Je vais raconter ici comment, dans ma famille, nous avons vécu le passage de la Russie (ou URSS) de Gorbatchev à celle de Eltsine.
Lycéenne, ma fille aînée faisait du Russe au lycée. Vers la toute fin de l’ère gorbatchévienne, il lui fut proposé de passer trois semaines dans la ville russe jumelée avec la nôtre, d’être accueillie par une famille où une ado étudiait le français, et ensuite d’accueillir cette même lycéenne chez nous.
Est-ce parce que les organisateurs du jumelage russe savaient que j’étais universitaire, le fait est qu’ils placèrent ma fille dans la famille d’un doyen de fac. Ce doyen résidait dans un petit appartement de trois pièces (un séjour et deux chambres), en compagnie de son épouse, de deux enfants et de deux grands-parents.

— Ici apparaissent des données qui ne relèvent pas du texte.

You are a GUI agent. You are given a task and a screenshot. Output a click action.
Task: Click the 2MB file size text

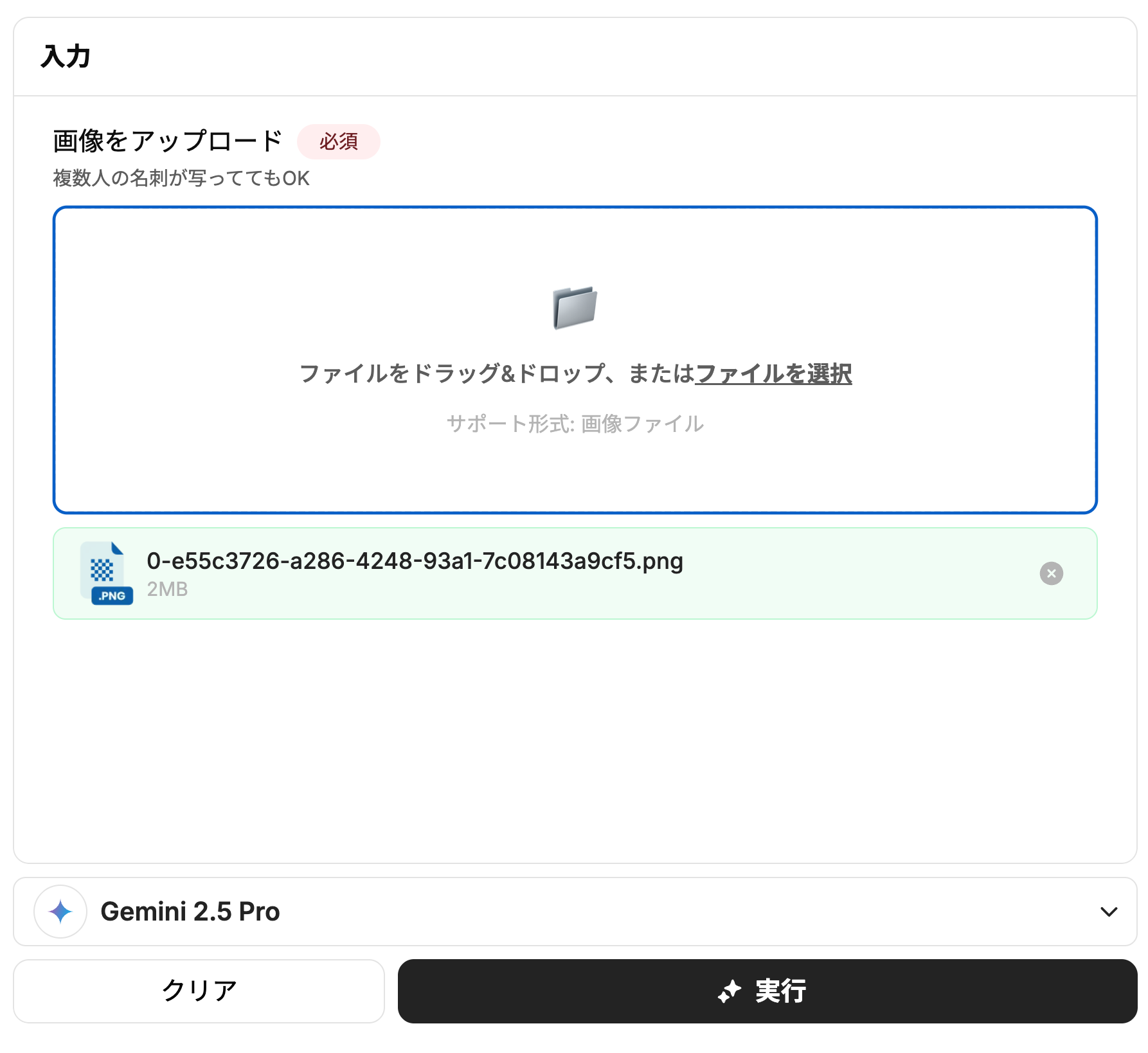(167, 589)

Il eut l’extrême gentillesse de laisser, pour elle seule, une chambre à ma fille, ce qui les obligea à partager à six une chambre et le canapé du séjour. Á noter que la femme du doyen était assistante dans la faculté. Elle ne poursuivait strictement aucune recherche car, dès qu’elle avait fini de donner ses cours, elle passait des heures à faire la queue devant des magasins d’alimentation.
La correspondante de ma fille parlait fort bien le français, alors qu’elle n’était jamais venue en France, ainsi que l’anglais. Elle chantait à merveille et, au piano, Chopin n’avait pas de secrets pour elle. Elle faisait de la danse classique et de la gymnastique de manière assidue. Elle était habillée sobrement, mais avec distinction. Très curieuse, voulant profiter un maximum de son séjour en France, elle nous posait toutes sortes de questions. Elle était venue avec une trentaine de francs, pensant qu’en termes de pouvoir d’achat il s’agissait d’une somme rondelette. Elle déchanta lorsqu’elle voulut acheter du parfum pour sa mère dans un magasin Sephora. Nous lui offrîmes cet objet de grand luxe.
Un an plus tard, nous reçûmes une autre correspondante. Fille d’un commissaire de police, elle ne nous cacha pas ses mauvais résultats scolaires. Elle était tatouée et portait des anneaux aux oreilles. Elle fumait comme un pompier, ce qui indisposait ma fille qui n’avait jamais fumé de sa vie. Á la tête de 15 mots de vocabulaire français, elle était incapable de faire une phrase. Quand c’était strictement nécessaire, nous échangions en anglais. Il est clair qu’elle n’avait pas été choisie pour ses résultats scolaires. Comme argent de poche, elle disposait de l’équivalent de six mois de salaire d’un doyen de fac. Elle ne s’intéressait à rien, ne voulut visiter aucun musée. Elle déclina une journée à La Rochelle et à l’île de Ré, trop loin pour elle (140 kilomètres). Bref, elle perdit son temps mais, surtout, elle nous fit perdre le nôtre.
Je discutai de cette expérience avec des collègues profs de russe. Même eux avaient été sidérés par la rapidité du changement.